1960 World Series Game 7: Bill Mazerowski’s Walk-Off Home Run Beats Yankees.
1983 NCAA Basketball Championship: Lorenzo Charles dunk beats University of Houston
1981 NFC Championship Game: “The Catch” launches Joe Montana’s career
The Pittsburgh Pirates hit two other home runs in Game 7 of the 1960 World Series (including a 3 run shot in the eighth inning that set up Bill Mazerowski’s shot to win the game in the bottom of the ninth) – do people reference those home runs? Lorenzo Charles scored one other basket all game in addition to the winning dunk…do you remember the 15 points poured in by Thurl Bailey to keep NC State in the game so Lorenzo could make the winning shot? Thurl who? Was Dwight Clark’s first touchdown reception in the 1981 NFC Championship game as athletic as his winning catch? His first TD catch came in the 2nd quarter for those who are wondering.

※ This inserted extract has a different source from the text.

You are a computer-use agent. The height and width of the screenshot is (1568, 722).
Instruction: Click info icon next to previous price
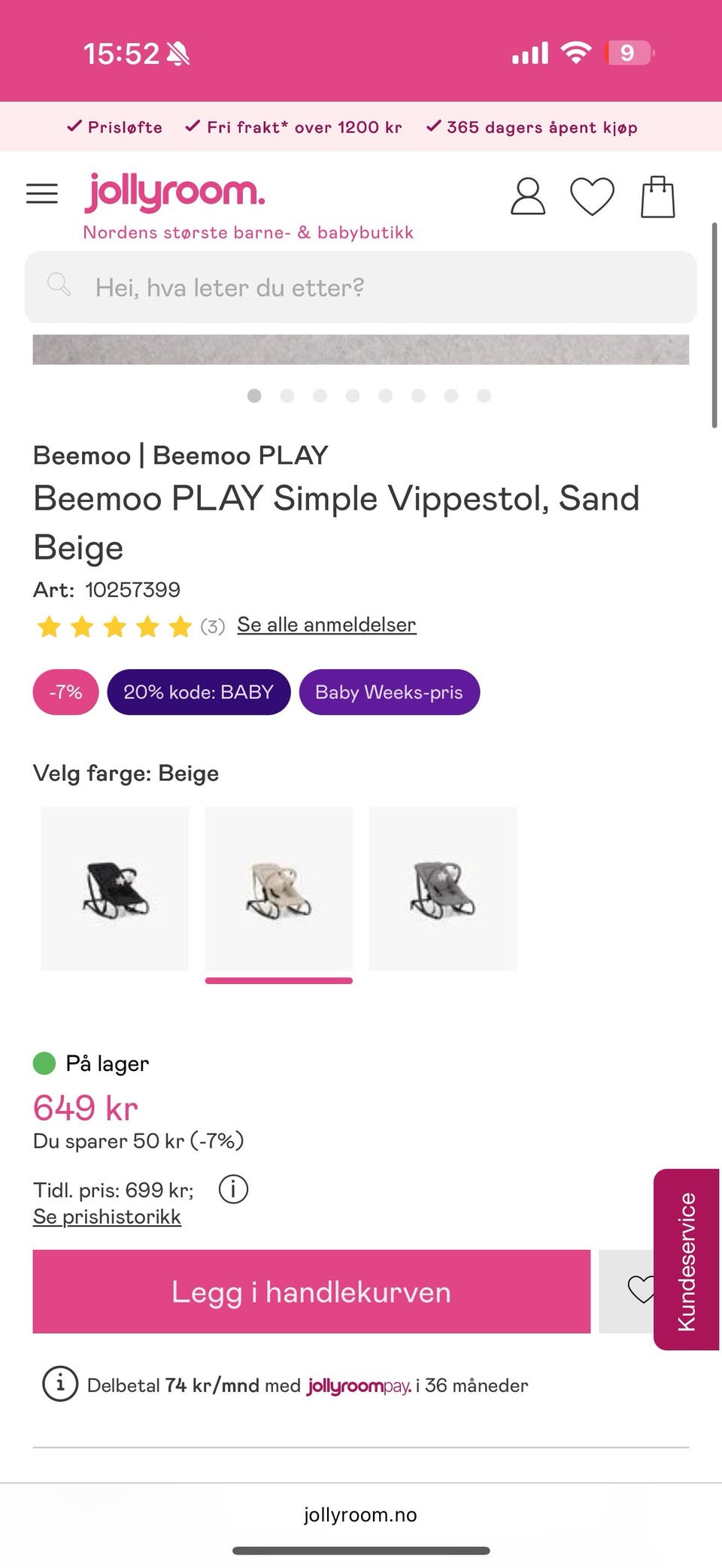tap(233, 1189)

We remember these stories because they were impressive events that happened at the end of a game. The images are lasting ones because they were the parting shot, the final word, a dramatic ending. If these events had happened earlier in their respective games, they would have been relegated to a line in a box score along with the other home runs, baskets, and catches. Forgotten. That is the advantage of going last when interviewing for a role. You have the ability to finish the hiring process on a high note and blow away the competition by leaving the memorable last impression.
There are other advantages to being last to interview for a role. By the last candidate, the interview committee will have ranked (even if only in their heads) who are the top candidates. They know the competition and often will dispense with basic questions, instead focusing on inquiries that will differentiate candidates. For example, the first candidate may need to answer 5 questions about his experience using Excel – each question demonstrating a greater level of proficiency with the spreadsheet software. The next candidate will skip the elementary Excel questions and will only need to demonstrate the higher level understanding of Excel (i.e. she will be compared to the first candidate’s Excel proficiency level). Having these high level conversations with the interview team allows you to paint an image of you as a high talent candidate.
The great drawback of this strategy is that one must start the interview strongly. There are few easy questions to use as a warm up. Since you will be compared to earlier candidates and the interview committee will have a good understanding of the talent level of the previous candidates, interviewers tend to make faster decisions about later candidates.
Go First or Go Last? Both have advantages and disadvantages…which do you prefer?